This curry chicken stir-fry comes together in almost no time at all! There’s no need to prep or plan, simply toss all of these ingredients into your Instant Pot Pressure Cooker and dinner is on the table in no time.
An hour ago the chicken in this photo was a frozen hunk in my freezer. I call my Instant Pot Pressure Cooker, the procrastinators dream because that’s exactly what it is.
Slow cookers require planning and careful time consideration but with a pressure cooker, you don’t even have to take the chicken out of the freezer! The Instant Pot will take care of all of that for you. I used to think that making healthy meals wasn’t practical because they required so much time. But really, it’s just the planning ahead that I struggle with.
So, how can we put dinner on the table at the last second without much forethought?
Simple. Keep a few staple ingredients stocked in your freezer and pantry, find 4 or 5 different recipes that you love that require those same ingredients, and you’ll have a multitude of meals you can throw together in a moments notice.
This Curry Chicken Stir-Fry comes together in a flash with frozen chicken, frozen vegetables, a can of coconut milk, curry paste, and a few spices.
Simple. Easy. Fast. Delicious.
Don’t worry about this dish being too spicy, it is kid and Grandma approved! My kids love to have theirs over rice.
If you make this recipe please share a link to the recipe online and tag me (@instantloss)! I love to see what you are cooking up in your kitchen!
For other amazing Instant Pot recipes, pick up a copy of one of my cookbooks at your local bookseller! The Instant Loss Cookbook tells the story of how I lost 125 pounds in one year, just eating real food at home! Our second cookbook, Instant Loss Eat Real, Lose Weight just hit stores and is a National Best Seller! It focuses on how to ditch the diet mindset, heal unhealthy habits, and repair your relationship with food! Packed full of 125 NEW recipes, it is a must have for every healthy cook!
Curry Chicken Stir-Fry
- 1 pound bonless skinless chicken breasts
- 1/2 large yellow onion, thinly sliced
- 1 13.5 ounce can full fat coconut milk
- 4 ounces red curry paste, I use Thai Kitchen brand
- 2 tablespoons coconut aminos or low sodium soy sauce
- 1 tablespoon red boat fish sauce
- 1 teaspoon ground ginger
- 1/2 teaspoon fine ground sea salt
- 1/4 teaspoon ground black pepper
- 6 cups frozen stir-fry vegetable blend
In an electric pressure cooker combine the chicken breasts, onions, coconut milk, curry paste, coconut aminos, fish sauce, ginger, sea salt, and black pepper and stir with a spoon.

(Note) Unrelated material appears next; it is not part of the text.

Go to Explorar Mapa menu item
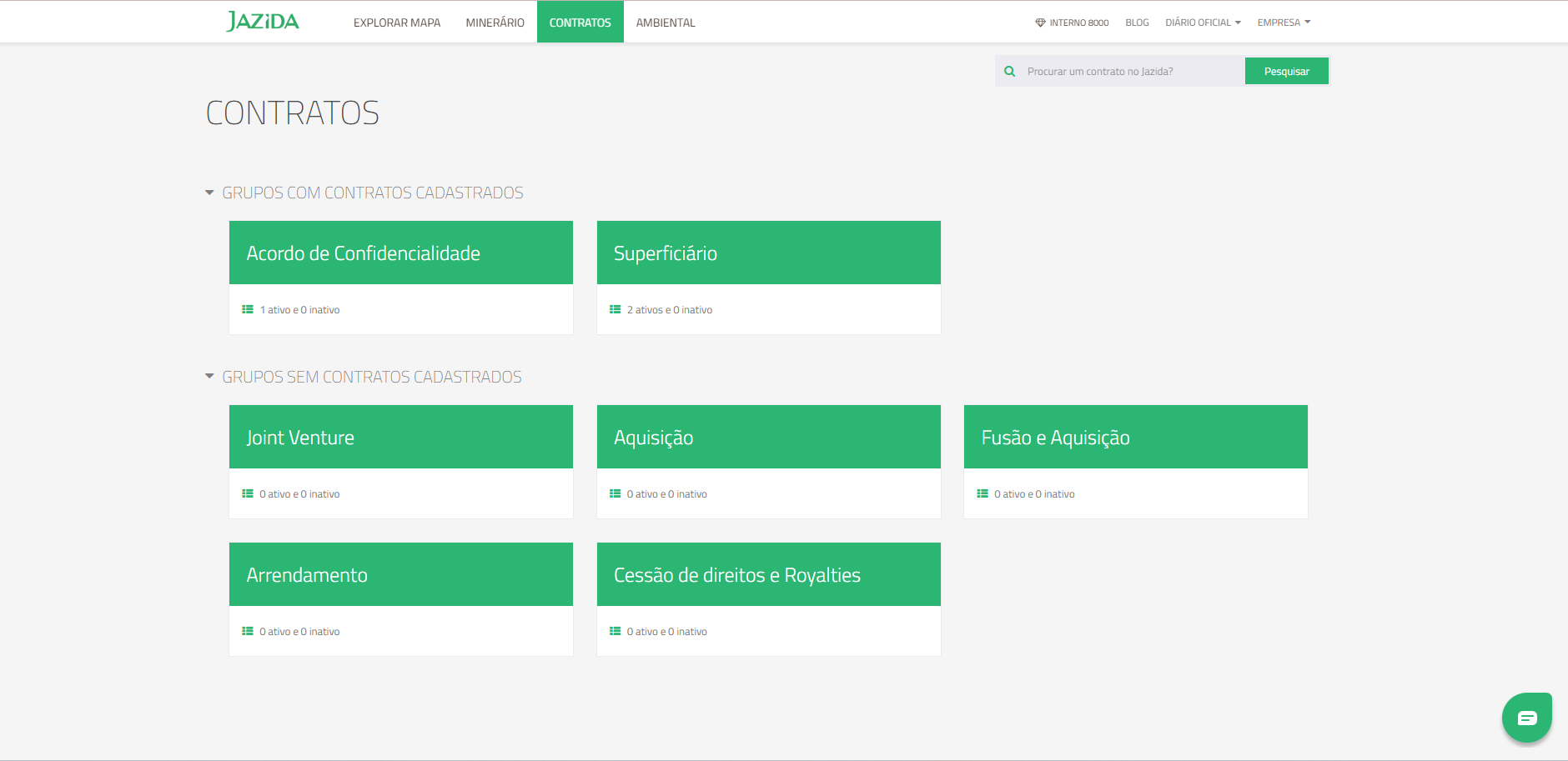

Place the lid on the pressure cooker. Make sure the vent valve is in the SEALING position. Select the MANUAL/PRESSURE COOK function and HIGH PRESSURE. Use the +/- buttons until the display reads 30 minutes.
When the cooker beeps to let you know it's finished, wait until the display panel reads, LO: 05. Switch the vent valve from the SEALING to the VENTING position, use caution while the steam escapes, it's hot.
Carefully remove the chicken breasts from the pot and set on a cutting board. Stir in the stir-fry vegetables, the residual heat should cook them. Select the sauté function to warm them further, if needed. Cut the chicken breasts into cubes and stir back into the vegetable curry mixture.
If using frozen chicken breasts, cook for 40 minutes.